同じように集団のひとりであることを表す名詞でも、-an で終わる場合は、複数形にできます。
We are Koreans.
We are Americans.
We are Canadians.
We are Tunisians.

===

ここで、日本で国籍=〜人である、ということが当然と思われている状況が混乱を引き起こします。

というのも、世界の中では、ある地域や国をルーツとする人たち(民族)が他の国に移民をして、そこの国人として暮らす事が頻繁に起こっているからです。自分が〜人だ、という意識と、国籍(つまりある国の構成員としてその国に登録されているということ)が、ダブルの状態になります。

I am Japanese, but I am an American. という状況は世界では一般的で、国=国籍=民族=なになに人が一致するということが当然とは限らないのです。

My neighbours are Italian, but they are Australians. (= My neighbours are Italian-Australians.)
His coworkers are all Jamaicans, but they are Brits. (= His co-workers are Jamaican-British.)
My best friend is Korean, and she is Japanese. (=My best friend is Korean-Japanese.)
このような時は、慣例として、人の属性を先に言って、国籍などを後につける事が多いです。

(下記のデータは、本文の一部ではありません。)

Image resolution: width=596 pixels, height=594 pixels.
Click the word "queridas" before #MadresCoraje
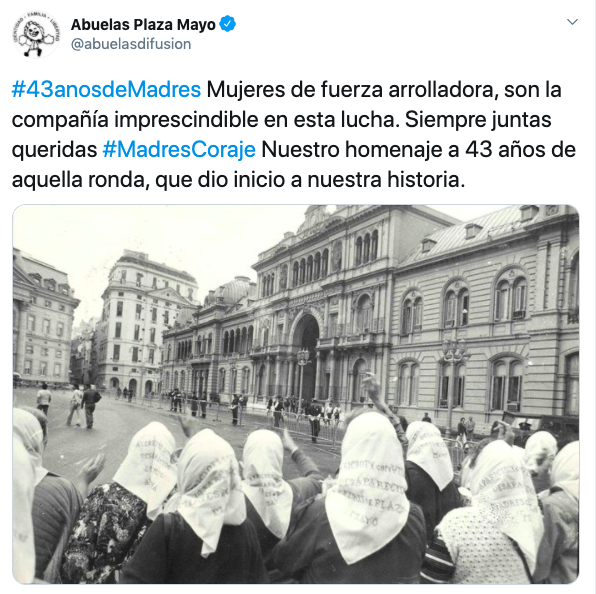tap(54, 150)

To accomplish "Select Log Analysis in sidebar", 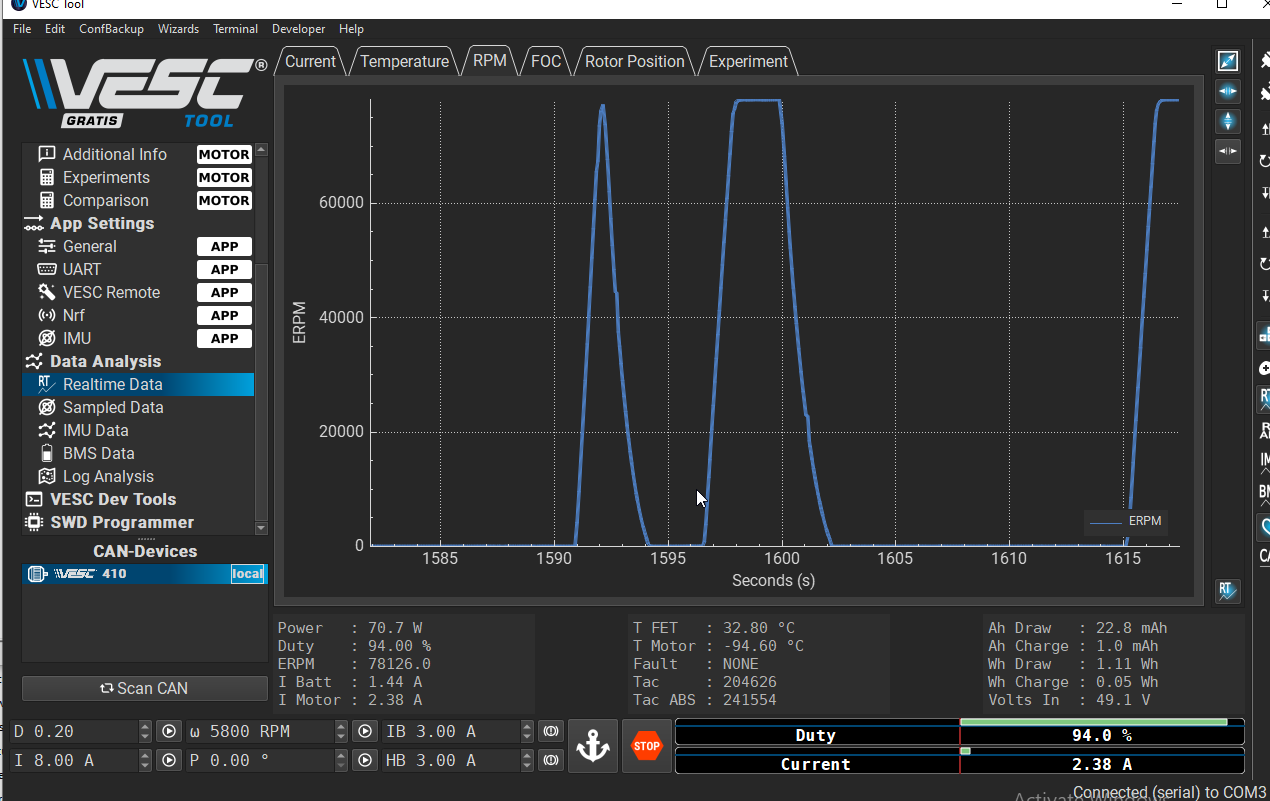I will (x=108, y=477).
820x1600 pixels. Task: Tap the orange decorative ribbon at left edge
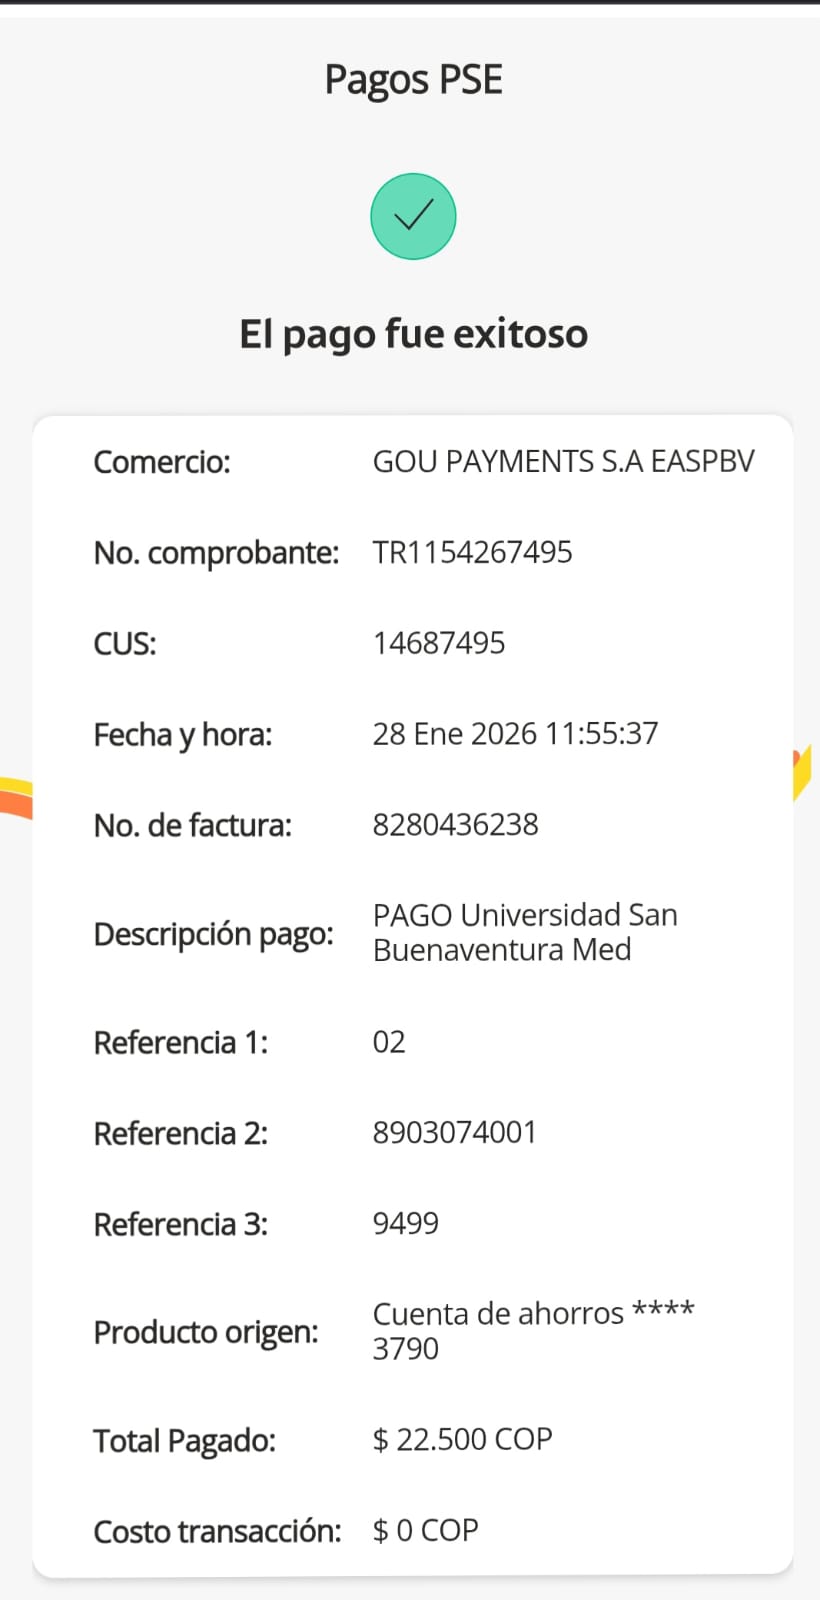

国の成り立ちからして移民がやってきてできたような国(アメリカ、カナダ、オーストラリアなど)は、アメリカ人、カナダ人、オーストラリア人といっても、どんな文化背景を持って、どんな母語を持って、という事が実に多様でバラバラだという事実があります。

きっと国籍や民族の属性などについての呼び方などをうまくまとめてくれている方がどこかで情報を出していらっしゃるか、テキストになっているかもしれないのですが、以上が自分がわかる範囲の知識です。